Muito se fala sobre romantização da maternidade e como seria necessário desromantizá-la. Mas existe uma prática ligada à romantização da maternidade que acaba sem receber o devido destaque: a romantização da infância e das crianças.
Crianças são anjos. Seres puros. Representação máxima da ingenuidade e da inocência. Incapazes de machucar alguém. Desprovidas de qualquer maldade. Dádivas divinas. Bênçãos. Essas são construções que permanecem fortes no imaginário coletivo, e que simplificam aquilo que crianças são ou podem ser.
Tais crenças tornam as interações com crianças muito mais pesadas. Nesse sentido, uma mãe que comete algum erro com o filho pequeno estaria errando com um anjinho, com a imagem encarnada da renovação e da pureza. Do mesmo modo, uma mulher que não se sinta confortável em carregar um bebê no colo estaria recusando ter nos braços uma bênção dos céus. E assim por diante.

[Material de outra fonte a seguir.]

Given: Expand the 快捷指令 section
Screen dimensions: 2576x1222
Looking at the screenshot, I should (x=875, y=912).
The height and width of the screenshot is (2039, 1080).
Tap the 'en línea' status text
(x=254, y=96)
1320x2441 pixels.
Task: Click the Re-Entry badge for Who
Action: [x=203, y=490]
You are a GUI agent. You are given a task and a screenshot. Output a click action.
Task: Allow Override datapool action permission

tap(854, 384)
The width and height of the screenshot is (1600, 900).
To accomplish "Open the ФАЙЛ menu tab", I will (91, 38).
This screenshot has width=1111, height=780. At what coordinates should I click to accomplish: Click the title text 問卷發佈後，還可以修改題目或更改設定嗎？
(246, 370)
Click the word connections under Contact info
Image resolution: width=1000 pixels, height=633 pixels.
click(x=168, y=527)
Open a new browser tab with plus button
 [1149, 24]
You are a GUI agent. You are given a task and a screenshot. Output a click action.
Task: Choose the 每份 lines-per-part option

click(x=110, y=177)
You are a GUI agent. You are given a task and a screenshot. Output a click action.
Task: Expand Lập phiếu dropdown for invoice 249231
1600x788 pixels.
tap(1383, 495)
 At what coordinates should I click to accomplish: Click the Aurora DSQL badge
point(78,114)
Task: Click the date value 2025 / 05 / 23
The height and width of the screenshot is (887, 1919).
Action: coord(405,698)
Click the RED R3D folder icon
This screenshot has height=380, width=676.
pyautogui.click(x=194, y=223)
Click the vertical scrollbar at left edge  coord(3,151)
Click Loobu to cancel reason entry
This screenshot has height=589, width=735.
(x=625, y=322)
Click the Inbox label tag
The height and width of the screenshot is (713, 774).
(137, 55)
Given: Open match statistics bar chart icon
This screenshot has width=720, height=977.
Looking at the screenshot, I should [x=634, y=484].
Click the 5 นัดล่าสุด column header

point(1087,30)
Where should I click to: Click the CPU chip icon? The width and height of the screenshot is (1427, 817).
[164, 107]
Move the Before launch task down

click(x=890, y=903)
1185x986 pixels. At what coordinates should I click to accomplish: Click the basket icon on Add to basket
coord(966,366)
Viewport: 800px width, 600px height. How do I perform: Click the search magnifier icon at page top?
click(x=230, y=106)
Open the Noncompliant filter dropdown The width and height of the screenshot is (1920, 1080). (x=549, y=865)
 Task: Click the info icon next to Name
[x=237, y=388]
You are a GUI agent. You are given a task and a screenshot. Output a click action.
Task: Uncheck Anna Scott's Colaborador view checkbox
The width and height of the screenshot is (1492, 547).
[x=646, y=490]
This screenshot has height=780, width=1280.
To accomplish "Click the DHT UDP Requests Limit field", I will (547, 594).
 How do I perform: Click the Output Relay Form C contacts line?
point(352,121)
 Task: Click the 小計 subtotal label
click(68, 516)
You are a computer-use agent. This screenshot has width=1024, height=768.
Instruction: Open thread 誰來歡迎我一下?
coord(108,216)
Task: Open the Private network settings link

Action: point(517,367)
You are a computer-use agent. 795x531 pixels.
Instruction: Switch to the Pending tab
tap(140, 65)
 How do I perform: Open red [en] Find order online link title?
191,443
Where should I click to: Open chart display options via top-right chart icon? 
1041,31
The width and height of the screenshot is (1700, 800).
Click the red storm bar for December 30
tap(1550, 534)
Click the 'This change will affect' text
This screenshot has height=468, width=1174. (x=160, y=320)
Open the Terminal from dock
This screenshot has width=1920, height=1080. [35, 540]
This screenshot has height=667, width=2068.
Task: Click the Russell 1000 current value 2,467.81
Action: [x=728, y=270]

Crianças não são seres divinos. São pessoas no início de seu desenvolvimento físico, intelectual, psíquico e emocional. Crianças não são meras esponjas do comportamento dos adultos. Têm agência, capacidade de reflexão e de questionamento. Crianças podem machucar, desafiar, manipular e magoar, inclusive de propósito. Bem como podem construir, ajudar, acolher. Crianças sentem raiva, ciúme, repulsa e podem reproduzir preconceitos.
Achar que crianças são desprovidas de todo e qualquer sentimento ou intenção negativa, em si, já é uma idealização. Isso só não acontece nas mesmas bases dos adultos, já que elas não apenas processam e expressam essas emoções e pensamentos de forma diferente como também não têm total dimensão do que seus atos implicam.
Enxergar crianças de forma menos idealizada ajuda tanto a cuidarmos melhor delas quanto a tornar a rotina de quem se ocupa dos cuidados com elas mais leve e saudável. Afinal, crianças e seus cuidadores são gente.